In some states, if you do procedures in the office with moderate sedation and above, you have to be accredited through the Joint Commission OBS (office based surgery) arm. (They expect small offices to resemble large hospital administrations with numerous committees and binders full of meeting minutes so it’s really helpful to have their expert advice for a small office with one or two providers…) They are crooks who used to delight in surprise inspections to play with your accreditation. After more than a few complaints, they changed from surprise to about 2 weeks’ notice. We told them the date they wanted was very inconvenient, numerous staff were on vacation, etc etc but they were inflexible and threatened us. They have too much power and the agent I spoke with was rude and unwilling to listen to our explanations. My dealings with some of their more disgruntled employees revealed that they are panicked because the public is figuring out how much they have been getting away with. Doug, I join you in jumping for joy at their unraveling. A private company with excessive governmental power (and greedy politicians in their pocket) to make the clients whimper because they can interfere with how they get paid…Where have I seen that model before?
You should just change to AAAASF – much better than JC. They have very reasonable standards.
Thanks for posting! 53 years of a racket. What changed?
It’s about time.
For critical access hospitals its AHCA. If not as overtly evil as the Joints, it’s nonetheless a(nother) group of parasitic drones who contribute nothing to health care except more costs.
Without regulation there would doubtless be abuses by some, but this other extreme is the predictable result when a society cedes all of its own market due diligence to a bureaucracy.
A hospital wants to get its “Gold Star’ from Joint Commission. They SPEND A LOT OF MONEY to have a consulting firm come in and tear the place apart and tell them what they need to do to fix all of their so-called “problems”. Then they SPEND A LOT OF MONEY to fix all of the problems that Joint Commission tells them they need to fix. Then Joint Commission comes in and turns the place upside down, disrupting every employees day (face it, patient care HAS to suffer when they are there since everyone is on edge running around like chickens with their heads cut of, nervous about the evil JCAHO minions lurking throughout the hospital). Then they ALWAYS find more “issues” that need to be addressed so the hospital again SPENDS A LOT OF MONEY to fix them. Finally, they get their Gold Star. As of now, I am still unaware of ANY study that has ever shown that JCAHO approved hospitals give better care or get better patient satisfaction scores than non-approved hospitals.
Meanwhile, our hospital is getting rid of it’s cardiology service because they don’t want to pay for more cardiologists. They already dumped our neurology and infectious disease services (they say they didn’t because we have “telemedicine” for these services). And finally, we doctors still don’t even have a small lounge to drink a cup of coffee in. But THANK GOD the hospital is JCAHO approved. That and $3.50 will get you a cup of coffee at Starbucks.
We can thank Joint Commission for the opioid crisis and “Pain as a Fifth Vital Sign”.
We can thank JC and NCQA for our MOC circus.

Task to carry out: In the comments on the Joint Commission, why did the Joint Commission stop making surprise inspections and start giving about two weeks' notice?

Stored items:
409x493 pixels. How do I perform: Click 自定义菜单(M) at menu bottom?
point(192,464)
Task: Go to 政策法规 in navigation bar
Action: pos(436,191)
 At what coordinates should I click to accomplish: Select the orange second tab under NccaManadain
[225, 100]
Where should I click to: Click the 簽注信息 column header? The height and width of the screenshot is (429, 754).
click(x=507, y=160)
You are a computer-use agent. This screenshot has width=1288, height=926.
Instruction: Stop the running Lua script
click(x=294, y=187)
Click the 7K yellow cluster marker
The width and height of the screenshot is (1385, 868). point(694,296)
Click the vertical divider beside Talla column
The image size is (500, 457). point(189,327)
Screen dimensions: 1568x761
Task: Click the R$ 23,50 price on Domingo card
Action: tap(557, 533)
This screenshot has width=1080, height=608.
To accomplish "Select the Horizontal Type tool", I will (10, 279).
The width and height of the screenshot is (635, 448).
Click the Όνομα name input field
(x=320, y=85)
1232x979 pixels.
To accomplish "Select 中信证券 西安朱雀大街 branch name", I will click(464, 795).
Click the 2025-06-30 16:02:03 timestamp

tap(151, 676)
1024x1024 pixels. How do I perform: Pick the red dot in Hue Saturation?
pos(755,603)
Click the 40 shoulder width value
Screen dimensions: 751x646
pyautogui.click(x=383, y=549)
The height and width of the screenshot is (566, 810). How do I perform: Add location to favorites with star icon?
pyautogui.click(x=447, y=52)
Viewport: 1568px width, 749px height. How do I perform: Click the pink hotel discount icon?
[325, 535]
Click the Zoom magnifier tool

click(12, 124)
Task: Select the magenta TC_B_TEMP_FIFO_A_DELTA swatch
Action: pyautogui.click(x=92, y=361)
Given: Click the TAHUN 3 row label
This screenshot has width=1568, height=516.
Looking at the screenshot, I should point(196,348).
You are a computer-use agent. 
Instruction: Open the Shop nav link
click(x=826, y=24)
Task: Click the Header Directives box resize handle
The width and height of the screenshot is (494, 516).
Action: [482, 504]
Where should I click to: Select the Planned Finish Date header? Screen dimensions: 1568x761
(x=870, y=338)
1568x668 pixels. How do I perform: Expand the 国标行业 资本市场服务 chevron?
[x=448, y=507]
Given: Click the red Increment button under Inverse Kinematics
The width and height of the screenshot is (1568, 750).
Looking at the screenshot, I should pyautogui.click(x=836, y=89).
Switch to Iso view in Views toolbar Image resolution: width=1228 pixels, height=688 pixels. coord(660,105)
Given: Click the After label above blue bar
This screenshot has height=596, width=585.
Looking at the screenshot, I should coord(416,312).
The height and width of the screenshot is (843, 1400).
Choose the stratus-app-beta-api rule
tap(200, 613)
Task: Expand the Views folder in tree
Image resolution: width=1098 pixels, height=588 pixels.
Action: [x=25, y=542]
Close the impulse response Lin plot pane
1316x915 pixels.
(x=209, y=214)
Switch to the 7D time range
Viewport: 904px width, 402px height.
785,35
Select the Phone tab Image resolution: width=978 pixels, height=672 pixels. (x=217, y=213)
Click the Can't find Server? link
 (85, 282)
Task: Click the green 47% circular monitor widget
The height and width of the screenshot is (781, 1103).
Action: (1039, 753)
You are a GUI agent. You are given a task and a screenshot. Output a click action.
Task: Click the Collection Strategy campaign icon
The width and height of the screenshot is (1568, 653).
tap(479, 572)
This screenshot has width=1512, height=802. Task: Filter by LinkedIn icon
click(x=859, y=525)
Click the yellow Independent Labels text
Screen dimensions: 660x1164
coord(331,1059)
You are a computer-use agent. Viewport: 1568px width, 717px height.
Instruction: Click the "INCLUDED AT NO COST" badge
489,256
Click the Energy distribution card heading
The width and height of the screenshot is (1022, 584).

Solution below: The Joint Commission made the change after receiving more than a few complaints about its surprise inspections.